One of my proofs that I am doing is dependent on me trying to piece this last part out. How can I prove that this is true (or is it even true)?
If $\{x\} \rightarrow 0$, then $\{x \cdot f(x)\} \rightarrow 0$, where $f: \mathbb{R} \rightarrow \mathbb{R}$ is bounded.
On
Since $f$ is bounded (say, $|f(x)| \leq M$) we have the following estimate for all $x$: $$ |xf(x)| \leq |x|M. $$ Now since $M$ is a constant, what happens as $x \to 0$?
On
Let $(x_{n})$ be a be a sequence that converges to zero, and let $f:\mathbb{R} \rightarrow \mathbb{R}$ a bounded function.
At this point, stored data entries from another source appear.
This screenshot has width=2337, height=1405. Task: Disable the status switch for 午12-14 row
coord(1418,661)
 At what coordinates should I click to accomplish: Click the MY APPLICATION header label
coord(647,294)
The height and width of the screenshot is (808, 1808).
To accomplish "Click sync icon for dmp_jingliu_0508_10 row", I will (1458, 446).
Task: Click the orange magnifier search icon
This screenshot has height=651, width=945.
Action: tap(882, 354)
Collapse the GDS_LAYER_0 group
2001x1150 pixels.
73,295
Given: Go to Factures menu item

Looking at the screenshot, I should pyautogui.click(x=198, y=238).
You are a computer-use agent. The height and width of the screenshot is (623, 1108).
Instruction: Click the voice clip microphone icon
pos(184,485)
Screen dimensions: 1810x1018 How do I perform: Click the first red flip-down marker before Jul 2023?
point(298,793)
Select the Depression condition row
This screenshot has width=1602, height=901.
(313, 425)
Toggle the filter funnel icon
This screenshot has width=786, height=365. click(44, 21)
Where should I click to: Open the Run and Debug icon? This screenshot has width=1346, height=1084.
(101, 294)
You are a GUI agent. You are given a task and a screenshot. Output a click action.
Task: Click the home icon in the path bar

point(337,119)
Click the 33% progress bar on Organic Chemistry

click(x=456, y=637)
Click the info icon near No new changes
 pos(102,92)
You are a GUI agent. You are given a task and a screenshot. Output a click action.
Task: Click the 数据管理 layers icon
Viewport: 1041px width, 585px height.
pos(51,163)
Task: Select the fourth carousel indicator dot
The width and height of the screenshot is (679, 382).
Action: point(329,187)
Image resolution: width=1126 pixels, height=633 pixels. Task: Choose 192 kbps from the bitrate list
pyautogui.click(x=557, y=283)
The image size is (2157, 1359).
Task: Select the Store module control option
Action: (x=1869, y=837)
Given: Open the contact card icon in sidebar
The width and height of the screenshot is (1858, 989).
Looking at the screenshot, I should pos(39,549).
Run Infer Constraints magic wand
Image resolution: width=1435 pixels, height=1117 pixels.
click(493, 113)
Let $(p_{n}):= nf(n)$. Since $f$ is bounded, there exists $M_{f} \geq 0 $ such that $M_{f} = sup_{x \in \mathbb{R}}(f(x))$. $|p_{n}| = |x_{n}f(n)| \leq x_{n}M_{f}$. Since $x_{n}$ converges to zero, for every $\epsilon >0$ there exists $N_{\epsilon} \in \mathbb{Z}_{\geq 0}$ such that for all integers $k \geq N_{\epsilon}$, $|x_{k}| < \epsilon$. Since this is true for every $\epsilon >0$, there exists $N_{\frac{\epsilon}{M_{f}}}$ such that for all $k > N_{\frac{\epsilon}{M_{f}}}$, $|x_{n}| < \frac{\epsilon}{M_{f}}$. This implies that for all $k > N_{\frac{\epsilon}{M_{f}}}$, $|p_{k}| \leq |x_{k}M_{f}| < \frac{\epsilon}{M_{f}}M_{f} = \epsilon$. Since $\epsilon$ was arbitrary, it follows that $\lim_{n \rightarrow \infty}p_{n} = 0$. $\square$
Hint: If $f=0$ then it's easy. Suppose not and fix $\epsilon>0$ and find a big enough $N$ with $|x_n|<\frac{\epsilon}{\sup_{n}|f(x_n)|}$ whenever $n\geq N$.